Legali p.a. imprigionati

Fonte: Italia Oggi

Gli avvocati degli uffici legali degli enti pubblici possono patrocinare cause solo per l’ente di appartenenza. Il principio, affermato dalla legge professionale forense del 1933, riconfermato dalla riforma del 2012 (legge n.247) e più volte interpretato restrittivamente dalle sezioni unite della Cassazione, non ammette deroghe. Nemmeno per la difesa legale delle società partecipate dall’ente di appartenenza. Lo ha stabilito la Corte costituzionale nella sentenza n. 91/2013 depositata ieri in cancelleria. La Consulta ha bacchettato il tentativo della regione Campania di estendere le prerogative della propria avvocatura interna, fino a ricomprendere anche l’attività di consulenza e patrocinio in giudizio verso gli enti strumentali e delle società interamente partecipate dalla regione.

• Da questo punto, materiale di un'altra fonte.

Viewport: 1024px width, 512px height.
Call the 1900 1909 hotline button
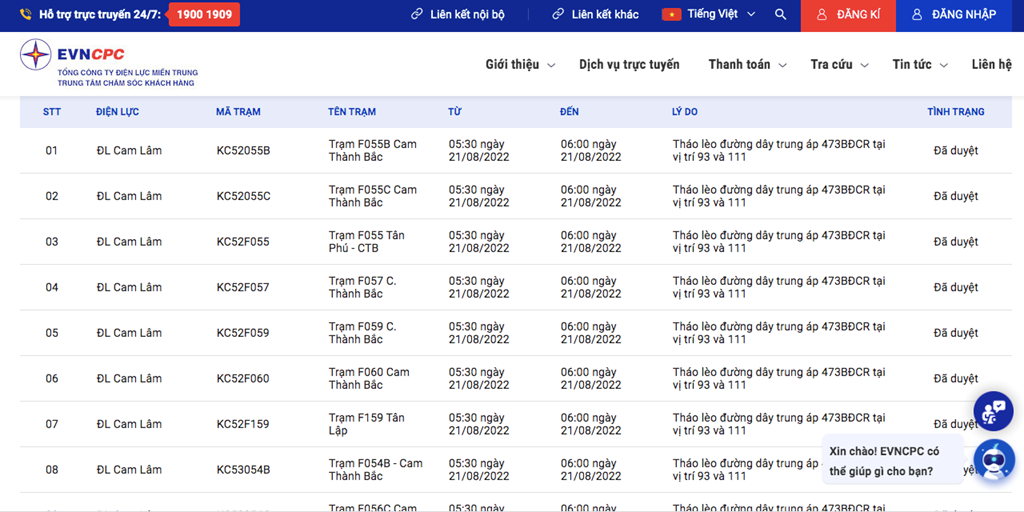click(x=204, y=15)
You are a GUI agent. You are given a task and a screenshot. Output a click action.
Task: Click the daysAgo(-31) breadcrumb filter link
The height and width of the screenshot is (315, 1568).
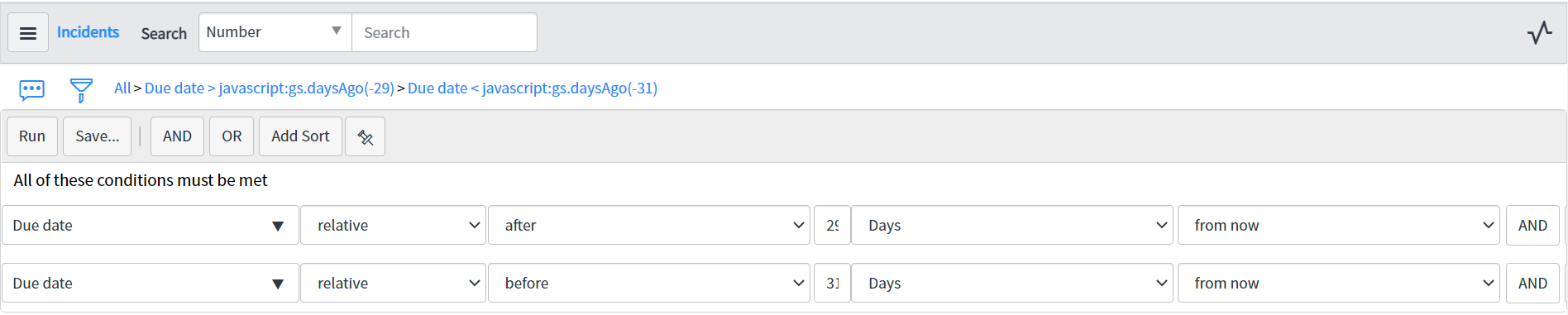point(533,88)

Tutto questo in una norma contenuta nella Finanziaria regionale per il 2009 (lr 19 gennaio 2009 n. 1) già finita nel mirino dei giudici, visto che lo stesso Tar Campania l’ha ritenuta costituzionalmente a rischio trasmettendo gli atti alla Consulta.

La regione si è difesa rivendicando la propria competenza in materia di professioni, ma si è trattato di un’argomentazione incoferente dato che le prerogative regionali in materia sono limitate solo «agli aspetti che presentano uno specifico collegamento con la realtà regionale», mentre invece la disciplina delle professioni «è riservata, per il suo carattere necessariamente unitario, allo stato». E le leggi statali parlano chiaro.

Il punto di partenza è la legge professionale forense del 1933 che ha sancito che la professione di avvocato è incompatibile con qualunque impiego o ufficio retribuito con stipendio a carico dello stato. Il principio, ha ribadito la Corte, è di stretta interpretazione, e conosce deroghe limitate solo «per quanto concerne le cause e gli affari propri dell’ente presso il quale gli avvocati prestano la loro opera» a condizione che siano iscritti nell’elenco speciale annesso agli albi professionali. Le eccezioni al principio generale dell’incompatibilità vanno dunque interpretate in maniera restrittiva e non sono suscettibili di estensione analogica. Sul punto non hanno mai avuto dubbi le sezioni unite (con numerose sentenze dal 1996 al 2009) e nemmeno il legislatore che, riformando l’ordinamento forense l’anno scorso (legge n.247/2012), ha sostanzialmente riconfermato il principio. Tanto che la Consulta ha deciso di trattenere la questione per deciderla nel merito, anziché dichiarare l’inammissibilità per ius superveniens come di solito accade nel caso di normativa sopravvenuta.

La decisione ha bacchettato la regione Campania, la cui normativa, consentendo agli avvocati regionali di svolgere attività di patrocinio e consulenza anche a favore di enti strumentali e società partecipate, «amplia la deroga al principio di incompatibilità, prevista dal legislatore statale esclusivamente in riferimento agli affari legali propri dell’ente pubblico di appartenenza». Infatti, conclude la sentenza redatta dal giudice Marta Cartabia, «la norma secondo cui gli avvocati dipendenti possono patrocinare solo per l’ente di appartenenza non è suscettibile di estensione da parte del legislatore regionale, ma rientra nell’ambito dei principi fondamentali della materia delle professioni».